In [None]:
global global_dict
global_dict={} # # Loading data with ef and eg labels at default


def set_value(name, value):
    global_dict[name]=value


def get_value(name, defValue=None):
    try:

        return global_dict[name]
    except KeyError:
        return defValue

def get_keys():
    if '_global_dict' in globals().keys():
        return global_dict.keys()
    else:
        return None


In [3]:

set_value('task', 'ef')  # loading dataset with 'ef' and 'eg'.
import matplotlib.pyplot as plt
import torch
from utils.registry import registry, setup_imports
from trainer_heanet import load_mp_data, transform
from sklearn.metrics import r2_score, mean_absolute_error
import seaborn as sns
import os
from scipy import stats
from trainer_heanet_mtl import validate_model, evaluate


device = torch.device(device='cuda' if torch.cuda.is_available() else 'cpu')
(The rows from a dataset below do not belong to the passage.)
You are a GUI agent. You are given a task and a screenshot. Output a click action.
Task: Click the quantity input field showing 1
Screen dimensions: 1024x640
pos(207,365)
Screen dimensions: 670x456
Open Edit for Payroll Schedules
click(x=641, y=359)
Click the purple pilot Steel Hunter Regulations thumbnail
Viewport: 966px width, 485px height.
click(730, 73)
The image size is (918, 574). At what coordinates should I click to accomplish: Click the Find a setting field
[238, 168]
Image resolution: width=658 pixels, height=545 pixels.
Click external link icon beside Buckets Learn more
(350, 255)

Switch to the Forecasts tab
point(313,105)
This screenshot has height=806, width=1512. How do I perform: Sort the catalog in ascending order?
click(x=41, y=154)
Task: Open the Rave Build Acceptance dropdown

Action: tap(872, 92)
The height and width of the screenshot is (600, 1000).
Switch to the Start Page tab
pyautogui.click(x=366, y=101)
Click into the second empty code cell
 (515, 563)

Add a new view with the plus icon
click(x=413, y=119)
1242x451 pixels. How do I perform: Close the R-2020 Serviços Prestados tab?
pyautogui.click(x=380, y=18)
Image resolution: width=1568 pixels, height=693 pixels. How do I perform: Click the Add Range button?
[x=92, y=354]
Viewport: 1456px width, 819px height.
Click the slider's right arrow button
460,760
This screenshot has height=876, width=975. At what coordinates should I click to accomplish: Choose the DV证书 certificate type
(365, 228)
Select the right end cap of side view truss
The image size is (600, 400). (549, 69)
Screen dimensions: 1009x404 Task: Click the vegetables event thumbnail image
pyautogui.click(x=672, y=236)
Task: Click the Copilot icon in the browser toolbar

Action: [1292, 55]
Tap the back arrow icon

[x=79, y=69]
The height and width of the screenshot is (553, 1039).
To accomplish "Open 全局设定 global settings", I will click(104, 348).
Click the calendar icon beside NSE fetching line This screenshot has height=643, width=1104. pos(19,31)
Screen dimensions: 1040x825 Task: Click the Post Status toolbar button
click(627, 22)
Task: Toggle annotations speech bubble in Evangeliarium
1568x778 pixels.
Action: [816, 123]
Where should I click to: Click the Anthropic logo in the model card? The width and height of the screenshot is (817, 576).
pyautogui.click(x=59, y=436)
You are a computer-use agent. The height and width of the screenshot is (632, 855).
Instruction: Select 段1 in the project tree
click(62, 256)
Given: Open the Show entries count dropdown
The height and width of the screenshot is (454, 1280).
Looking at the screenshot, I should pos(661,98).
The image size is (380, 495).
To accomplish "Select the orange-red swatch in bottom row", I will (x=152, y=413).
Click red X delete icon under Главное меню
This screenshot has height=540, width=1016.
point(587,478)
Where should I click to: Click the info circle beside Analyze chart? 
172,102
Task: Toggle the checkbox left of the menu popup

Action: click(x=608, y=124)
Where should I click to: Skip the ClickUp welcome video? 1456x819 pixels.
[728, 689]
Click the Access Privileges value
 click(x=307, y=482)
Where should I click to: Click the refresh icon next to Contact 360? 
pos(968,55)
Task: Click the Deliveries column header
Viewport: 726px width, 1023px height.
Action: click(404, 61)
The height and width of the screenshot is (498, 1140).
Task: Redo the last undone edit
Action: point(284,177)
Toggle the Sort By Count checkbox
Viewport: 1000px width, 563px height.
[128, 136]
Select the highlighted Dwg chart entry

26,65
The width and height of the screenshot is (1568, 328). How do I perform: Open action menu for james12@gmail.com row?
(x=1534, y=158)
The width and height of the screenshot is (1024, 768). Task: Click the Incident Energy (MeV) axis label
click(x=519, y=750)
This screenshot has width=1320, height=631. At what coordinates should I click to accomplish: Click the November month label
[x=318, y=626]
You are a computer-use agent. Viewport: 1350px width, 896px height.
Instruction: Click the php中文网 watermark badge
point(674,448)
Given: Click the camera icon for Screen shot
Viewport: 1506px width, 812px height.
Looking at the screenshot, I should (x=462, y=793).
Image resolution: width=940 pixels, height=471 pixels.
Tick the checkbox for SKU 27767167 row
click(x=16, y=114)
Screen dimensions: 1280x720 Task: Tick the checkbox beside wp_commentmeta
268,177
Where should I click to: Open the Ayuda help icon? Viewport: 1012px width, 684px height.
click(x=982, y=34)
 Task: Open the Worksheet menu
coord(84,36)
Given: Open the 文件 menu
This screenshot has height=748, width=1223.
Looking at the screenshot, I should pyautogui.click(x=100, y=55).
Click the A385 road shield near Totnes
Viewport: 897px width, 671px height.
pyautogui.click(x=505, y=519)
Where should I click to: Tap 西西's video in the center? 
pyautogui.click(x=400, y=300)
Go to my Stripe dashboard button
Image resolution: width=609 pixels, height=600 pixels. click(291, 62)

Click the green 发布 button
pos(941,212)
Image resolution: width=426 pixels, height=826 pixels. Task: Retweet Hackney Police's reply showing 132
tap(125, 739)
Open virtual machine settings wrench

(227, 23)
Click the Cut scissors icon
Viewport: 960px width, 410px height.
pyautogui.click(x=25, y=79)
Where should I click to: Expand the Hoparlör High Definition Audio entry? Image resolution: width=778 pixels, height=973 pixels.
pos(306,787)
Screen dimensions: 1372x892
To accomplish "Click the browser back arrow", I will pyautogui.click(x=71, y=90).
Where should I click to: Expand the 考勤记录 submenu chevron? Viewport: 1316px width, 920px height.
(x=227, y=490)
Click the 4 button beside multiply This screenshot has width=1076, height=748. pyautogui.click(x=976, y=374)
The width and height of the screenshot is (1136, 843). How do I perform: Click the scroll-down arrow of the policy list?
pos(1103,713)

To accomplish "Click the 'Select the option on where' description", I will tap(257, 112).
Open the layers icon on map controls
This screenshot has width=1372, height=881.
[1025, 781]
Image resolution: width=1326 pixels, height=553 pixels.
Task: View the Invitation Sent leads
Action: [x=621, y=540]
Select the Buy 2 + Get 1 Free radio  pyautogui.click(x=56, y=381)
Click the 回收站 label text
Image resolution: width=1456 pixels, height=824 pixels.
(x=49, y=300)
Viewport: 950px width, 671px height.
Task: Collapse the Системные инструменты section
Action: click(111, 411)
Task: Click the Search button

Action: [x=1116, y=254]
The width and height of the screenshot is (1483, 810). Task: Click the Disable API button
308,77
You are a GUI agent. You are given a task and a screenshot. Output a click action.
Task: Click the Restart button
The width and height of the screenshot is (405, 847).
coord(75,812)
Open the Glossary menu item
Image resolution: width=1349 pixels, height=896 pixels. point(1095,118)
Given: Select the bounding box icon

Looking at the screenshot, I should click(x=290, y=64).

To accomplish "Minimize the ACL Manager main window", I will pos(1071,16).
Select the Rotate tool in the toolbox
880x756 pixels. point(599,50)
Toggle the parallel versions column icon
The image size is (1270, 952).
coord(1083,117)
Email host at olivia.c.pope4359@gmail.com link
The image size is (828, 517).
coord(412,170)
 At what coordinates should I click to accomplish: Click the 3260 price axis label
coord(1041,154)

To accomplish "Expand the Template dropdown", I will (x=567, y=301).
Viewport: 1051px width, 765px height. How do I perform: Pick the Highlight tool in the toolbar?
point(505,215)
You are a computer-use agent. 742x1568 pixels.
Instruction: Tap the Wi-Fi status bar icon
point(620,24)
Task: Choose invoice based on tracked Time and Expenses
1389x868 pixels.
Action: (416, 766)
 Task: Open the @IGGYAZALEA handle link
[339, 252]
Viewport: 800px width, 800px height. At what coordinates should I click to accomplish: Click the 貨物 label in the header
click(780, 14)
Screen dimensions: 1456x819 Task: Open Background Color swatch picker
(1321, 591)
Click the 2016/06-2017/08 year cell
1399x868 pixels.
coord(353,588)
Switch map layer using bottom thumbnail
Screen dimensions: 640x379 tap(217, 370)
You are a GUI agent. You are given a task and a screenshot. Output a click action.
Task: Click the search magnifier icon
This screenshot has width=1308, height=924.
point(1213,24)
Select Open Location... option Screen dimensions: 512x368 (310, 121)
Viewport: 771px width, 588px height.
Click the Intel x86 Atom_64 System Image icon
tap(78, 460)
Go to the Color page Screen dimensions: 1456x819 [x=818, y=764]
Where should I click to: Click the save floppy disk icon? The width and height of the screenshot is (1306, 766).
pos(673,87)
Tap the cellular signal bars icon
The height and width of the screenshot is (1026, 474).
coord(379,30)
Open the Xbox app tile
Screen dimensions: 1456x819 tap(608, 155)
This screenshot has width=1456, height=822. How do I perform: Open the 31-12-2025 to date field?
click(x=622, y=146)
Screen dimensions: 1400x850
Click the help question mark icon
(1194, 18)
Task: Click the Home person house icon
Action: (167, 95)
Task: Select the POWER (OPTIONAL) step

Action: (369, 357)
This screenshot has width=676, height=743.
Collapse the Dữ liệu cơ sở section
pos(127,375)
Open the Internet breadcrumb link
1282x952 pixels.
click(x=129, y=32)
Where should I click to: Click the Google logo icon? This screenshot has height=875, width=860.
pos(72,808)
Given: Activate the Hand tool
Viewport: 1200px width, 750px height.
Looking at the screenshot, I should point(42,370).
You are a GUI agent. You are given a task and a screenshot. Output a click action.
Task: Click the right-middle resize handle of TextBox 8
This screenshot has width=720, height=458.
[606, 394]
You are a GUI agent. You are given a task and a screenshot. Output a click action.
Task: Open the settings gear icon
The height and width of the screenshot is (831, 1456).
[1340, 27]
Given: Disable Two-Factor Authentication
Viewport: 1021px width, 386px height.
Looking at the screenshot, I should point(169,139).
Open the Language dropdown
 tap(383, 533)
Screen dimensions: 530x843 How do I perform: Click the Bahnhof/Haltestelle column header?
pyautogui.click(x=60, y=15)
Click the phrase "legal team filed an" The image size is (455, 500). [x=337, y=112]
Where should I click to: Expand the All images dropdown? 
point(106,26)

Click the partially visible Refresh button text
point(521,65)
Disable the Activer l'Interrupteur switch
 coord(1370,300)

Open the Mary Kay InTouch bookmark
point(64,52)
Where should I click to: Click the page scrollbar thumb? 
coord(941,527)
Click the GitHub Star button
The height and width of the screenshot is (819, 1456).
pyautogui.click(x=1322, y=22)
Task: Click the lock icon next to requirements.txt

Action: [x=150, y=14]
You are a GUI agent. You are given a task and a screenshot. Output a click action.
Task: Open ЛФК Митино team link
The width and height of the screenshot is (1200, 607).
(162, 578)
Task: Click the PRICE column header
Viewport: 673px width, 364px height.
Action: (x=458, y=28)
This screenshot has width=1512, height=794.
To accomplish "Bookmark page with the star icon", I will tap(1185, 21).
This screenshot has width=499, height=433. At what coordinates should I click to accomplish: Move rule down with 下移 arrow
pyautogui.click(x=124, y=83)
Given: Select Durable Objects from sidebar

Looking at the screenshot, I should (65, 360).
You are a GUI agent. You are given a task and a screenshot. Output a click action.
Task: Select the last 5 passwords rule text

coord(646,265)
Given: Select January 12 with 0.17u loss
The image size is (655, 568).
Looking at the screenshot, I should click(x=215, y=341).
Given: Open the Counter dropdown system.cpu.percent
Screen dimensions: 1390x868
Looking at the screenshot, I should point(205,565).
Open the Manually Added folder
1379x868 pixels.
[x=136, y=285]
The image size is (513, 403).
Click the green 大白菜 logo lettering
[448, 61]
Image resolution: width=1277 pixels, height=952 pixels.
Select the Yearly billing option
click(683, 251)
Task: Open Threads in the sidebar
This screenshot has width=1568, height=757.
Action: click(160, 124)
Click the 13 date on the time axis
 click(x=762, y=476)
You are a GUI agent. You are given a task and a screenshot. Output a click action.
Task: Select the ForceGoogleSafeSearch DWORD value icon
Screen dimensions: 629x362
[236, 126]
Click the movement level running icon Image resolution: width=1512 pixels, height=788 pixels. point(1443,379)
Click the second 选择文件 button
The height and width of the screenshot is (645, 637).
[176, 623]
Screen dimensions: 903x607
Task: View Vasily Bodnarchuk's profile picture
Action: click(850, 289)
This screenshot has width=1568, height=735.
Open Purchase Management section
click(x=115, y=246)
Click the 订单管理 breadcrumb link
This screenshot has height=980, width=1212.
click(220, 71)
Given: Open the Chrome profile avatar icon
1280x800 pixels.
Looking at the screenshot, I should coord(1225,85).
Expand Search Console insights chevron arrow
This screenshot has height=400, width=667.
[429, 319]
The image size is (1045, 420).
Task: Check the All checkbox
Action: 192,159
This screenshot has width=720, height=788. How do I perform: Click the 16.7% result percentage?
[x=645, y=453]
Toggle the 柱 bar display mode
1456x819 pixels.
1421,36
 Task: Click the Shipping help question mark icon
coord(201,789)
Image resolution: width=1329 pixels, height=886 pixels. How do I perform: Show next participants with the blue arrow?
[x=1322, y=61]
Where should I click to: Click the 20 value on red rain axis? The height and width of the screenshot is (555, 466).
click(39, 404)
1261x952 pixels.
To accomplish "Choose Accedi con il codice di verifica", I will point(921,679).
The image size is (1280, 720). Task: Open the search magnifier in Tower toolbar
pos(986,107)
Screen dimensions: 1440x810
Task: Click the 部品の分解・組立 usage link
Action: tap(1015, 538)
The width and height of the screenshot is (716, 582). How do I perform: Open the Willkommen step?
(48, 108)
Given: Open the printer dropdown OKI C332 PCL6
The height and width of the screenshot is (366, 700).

def load_model(model_name, hidden_channels=128, n_filters=64, n_interactions=3,
               n_gaussians=50, cutoff=10, num_tasks=2, tower_h1=128,
               tower_h2=64):
    """
    load the trained ML models given the model_name.
    It should be noted that the hyper parameters are assigned according to the specific trained hyper parameters.

    args:
        model_name: str. the name of the trained model.
        For example: './saved_models/ms_type0_300.pt'
    """
    # load the ML model.
    setup_imports()
    device = torch.device(device='cuda' if torch.cuda.is_available() else 'cpu')
    model = registry.get_model('heanet'
                               )(hidden_channels=hidden_channels,
                                 num_filters=n_filters,
                                 num_interactions=n_interactions,
                                 num_gaussians=n_gaussians,
                                 cutoff=cutoff,
                                 readout='add',
                                 dipole=False, mean=None, std=None,
                                 atomref=None, num_tasks=num_tasks,
                                 tower_h1=tower_h1,
                                 tower_h2=tower_h2)
    # load parameters of trained model
    model_state = torch.load(model_name, map_location=device)
    model.load_state_dict(model_state)
    model.to(device)
    return model


train_loader, validate_loader, test_loader = load_mp_data(is_validate=True)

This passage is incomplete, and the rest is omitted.